-10-
There is nothing in the record to suggest that petitioner's 50-
percent partnership interest in J & M decreased or was otherwise
affected by such repayment. This is compelling evidence that the
advance to Tag Coal was not tied to an equity interest in J & M,
and that the advance was a loan as opposed to a capital
contribution.
Fourth, Tag Coal's failure to repay $131,163.79 of the
amount advanced was not voluntary. The outstanding debt became
worthless only because Tag Coal was forced to declare bankruptcy
after Commonwealth defaulted on its contract. We have no reason
to think that Tag Coal would not have repaid the outstanding loan
if Tag Coal had remained solvent.
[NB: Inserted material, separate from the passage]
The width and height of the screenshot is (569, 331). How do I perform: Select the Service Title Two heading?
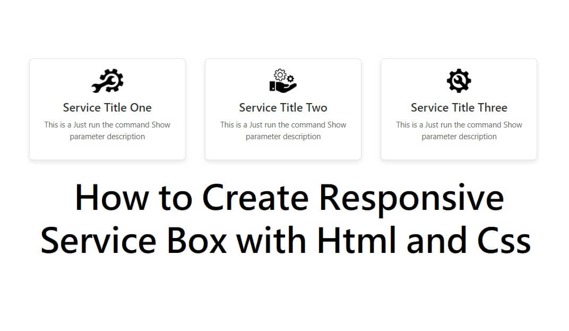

Moreover, there is no
indication in the record, nor does respondent contend, that
petitioner could have foreseen that Tag Coal would become
insolvent. In sum, petitioner reasonably believed that Tag Coal
could and would repay the loan.
Petitioner's genuine intent to create a debtor-creditor
relationship, the reasonable expectation of repayment, and the
absence of any change in petitioner's equity interest in
J & M upon repayment by Tag Coal lead us to conclude that the
advance by petitioner to Tag Coal was a loan and not a capital
contribution. Accordingly, we decide this issue for petitioners.